Cenerentola non capiva più in sè dalla gioja.46 Ella domandò loro il nome di questa Principessa; ma quelle risposero che non la conoscevano, e che il figlio del Re si struggeva della voglia di sapere chi fosse, e che per saperlo avrebbe dato qualunque cosa.

Cenerentola sorrise, e disse loro:

–Dev'esser47 bella davvero! Dio mio!48 come siete felici voi altre! Che cosa pagherei di poterla vedere! Via, signora Giulietta, prestatemi il vostro vestito giallo, quello di tutti i giorni.

–Giusto, lo dicevo anch'io!—rispose Giulietta.—Prestare il mio vestito a una brutta Cenerentola come te! Bisognerebbe proprio dire che avessi perso il giudizio.

Questa risposta Cenerentola se l'aspettava: e ne fu contentissima; perchè si sarebbe trovata in un grande impiccio, se la sua sorella le avesse prestato il vestito.

La sera dopo le due sorelle tornarono al ballo: e Cenerentola pure; ma vestita anche più sfarzosamente della prima volta.

Il figlio del Re non la lasciò un minuto; e in tutta la serata non fece altro che dirle un monte di cose appassionate e galanti.

La giovinetta, che non s'annojava punto, si era dimenticata le raccomandazioni fatte dalla Comare; tant'è vero che sentì battere il primo tocco della mezzanotte, e credeva che non fossero ancora le undici. S'alzò e fuggì con tanta leggerezza, che pareva una cervia.

Il Principe le corse dietro, ma non potè raggiungerla.

Nel fuggire, ella lasciò cascare una delle sue scarpine di vetro, che il principe raccattò con grandissimo amore.

Cenerentola arrivò a casa tutta scalmanata, senza carrozza, senza lacchè e con addosso il vestito di tutti i giorni, non essendole rimasto nulla delle sue magnificenze, all'infuori di una delle sue scarpine, la compagna di quella che aveva perduta per la strada.

Fu domandato ai guardaportoni del palazzo, se per caso avessero veduto uscire una Principessa: ma essi risposero che non avevano veduto uscir nessuno, tranne una ragazza mal vestita e che all'aspetto pareva piuttosto una contadina che una signora.

Quando le due sorelle ritornarono dal ballo, Cenerentola chiese loro se si erano divertite e se c'era stata anche la bella signora.

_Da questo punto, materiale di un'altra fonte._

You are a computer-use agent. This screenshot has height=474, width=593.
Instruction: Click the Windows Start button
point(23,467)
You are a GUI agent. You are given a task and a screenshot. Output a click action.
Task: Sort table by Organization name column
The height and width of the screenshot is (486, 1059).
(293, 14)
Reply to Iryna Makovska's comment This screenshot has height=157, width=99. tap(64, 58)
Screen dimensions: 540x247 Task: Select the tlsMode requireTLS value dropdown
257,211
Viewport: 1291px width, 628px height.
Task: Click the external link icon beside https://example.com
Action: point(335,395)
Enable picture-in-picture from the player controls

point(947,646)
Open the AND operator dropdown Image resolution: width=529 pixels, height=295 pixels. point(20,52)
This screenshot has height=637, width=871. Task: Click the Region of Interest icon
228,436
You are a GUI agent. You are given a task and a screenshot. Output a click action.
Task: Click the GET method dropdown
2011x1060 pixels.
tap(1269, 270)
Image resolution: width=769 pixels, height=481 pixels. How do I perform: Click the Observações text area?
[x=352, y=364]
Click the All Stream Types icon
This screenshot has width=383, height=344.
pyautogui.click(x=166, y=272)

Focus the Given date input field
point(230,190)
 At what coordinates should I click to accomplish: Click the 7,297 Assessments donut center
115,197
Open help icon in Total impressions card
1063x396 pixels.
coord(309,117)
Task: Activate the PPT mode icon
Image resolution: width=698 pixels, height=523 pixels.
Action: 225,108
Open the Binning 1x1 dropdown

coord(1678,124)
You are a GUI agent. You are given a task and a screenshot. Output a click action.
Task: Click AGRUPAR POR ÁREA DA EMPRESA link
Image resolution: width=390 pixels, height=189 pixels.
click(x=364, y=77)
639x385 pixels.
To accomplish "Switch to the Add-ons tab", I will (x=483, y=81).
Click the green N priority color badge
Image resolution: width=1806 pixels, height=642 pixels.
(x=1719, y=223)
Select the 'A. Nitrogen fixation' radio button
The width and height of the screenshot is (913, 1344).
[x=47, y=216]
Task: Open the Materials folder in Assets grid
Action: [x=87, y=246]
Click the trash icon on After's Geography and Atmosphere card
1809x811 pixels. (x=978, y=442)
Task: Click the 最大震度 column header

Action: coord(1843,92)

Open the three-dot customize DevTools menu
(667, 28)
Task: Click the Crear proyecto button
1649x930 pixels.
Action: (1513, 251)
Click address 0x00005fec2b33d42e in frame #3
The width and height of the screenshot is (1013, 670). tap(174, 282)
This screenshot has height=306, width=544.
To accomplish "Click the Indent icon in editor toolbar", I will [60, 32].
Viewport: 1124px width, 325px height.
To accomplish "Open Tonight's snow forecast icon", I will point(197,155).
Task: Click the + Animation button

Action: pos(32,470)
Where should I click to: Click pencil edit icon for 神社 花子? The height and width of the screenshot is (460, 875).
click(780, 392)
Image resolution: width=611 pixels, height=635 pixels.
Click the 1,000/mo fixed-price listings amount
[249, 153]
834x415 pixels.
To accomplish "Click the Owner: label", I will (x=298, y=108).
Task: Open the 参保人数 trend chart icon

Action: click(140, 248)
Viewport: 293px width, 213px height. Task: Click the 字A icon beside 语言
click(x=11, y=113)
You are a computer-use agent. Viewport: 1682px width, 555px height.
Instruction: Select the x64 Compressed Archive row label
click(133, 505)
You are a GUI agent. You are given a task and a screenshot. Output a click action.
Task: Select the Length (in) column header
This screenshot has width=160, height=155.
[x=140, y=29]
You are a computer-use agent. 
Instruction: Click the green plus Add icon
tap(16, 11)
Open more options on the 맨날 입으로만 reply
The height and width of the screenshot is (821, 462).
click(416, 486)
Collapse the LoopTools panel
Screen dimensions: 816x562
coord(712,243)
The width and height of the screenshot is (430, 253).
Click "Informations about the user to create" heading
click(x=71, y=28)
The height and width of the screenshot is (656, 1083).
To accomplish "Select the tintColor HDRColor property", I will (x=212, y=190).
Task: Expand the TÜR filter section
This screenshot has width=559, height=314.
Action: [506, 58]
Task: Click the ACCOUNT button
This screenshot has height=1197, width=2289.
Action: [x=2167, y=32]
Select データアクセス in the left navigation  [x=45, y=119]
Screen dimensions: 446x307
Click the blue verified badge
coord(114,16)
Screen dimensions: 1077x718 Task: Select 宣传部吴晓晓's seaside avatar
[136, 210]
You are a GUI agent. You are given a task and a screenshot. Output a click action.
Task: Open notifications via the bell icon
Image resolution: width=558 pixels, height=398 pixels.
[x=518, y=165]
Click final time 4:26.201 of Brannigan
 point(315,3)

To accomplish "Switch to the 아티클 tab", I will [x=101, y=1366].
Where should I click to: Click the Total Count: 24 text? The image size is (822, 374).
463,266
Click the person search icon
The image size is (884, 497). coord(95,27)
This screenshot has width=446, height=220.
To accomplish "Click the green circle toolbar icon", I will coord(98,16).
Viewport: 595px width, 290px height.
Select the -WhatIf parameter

Esse risposero di sì, e che era scappata via allo scocco della mezzanotte, e con tanta furia, che s'era lasciata cascare una delle sue scarpine di vetro, la più bella scarpina del mondo: e che il figlio del Re l'aveva raccattata, e non aveva fatto altro che guardarla tutto il tempo del ballo, e che questo voleva dire che egli era innamorato morto della bella signora, alla quale apparteneva la scarpina.

E dicevano la verità: perchè di lì a pochi giorni,49 il figlio del Re fece bandire a suon di tromba, che sposerebbe colei, il cui piede avesse calzato bene quella scarpina.

Si cominciò a provare la scarpa alle Principesse: poi alle Duchesse e a tutte le dame di corte: ma era tempo perso.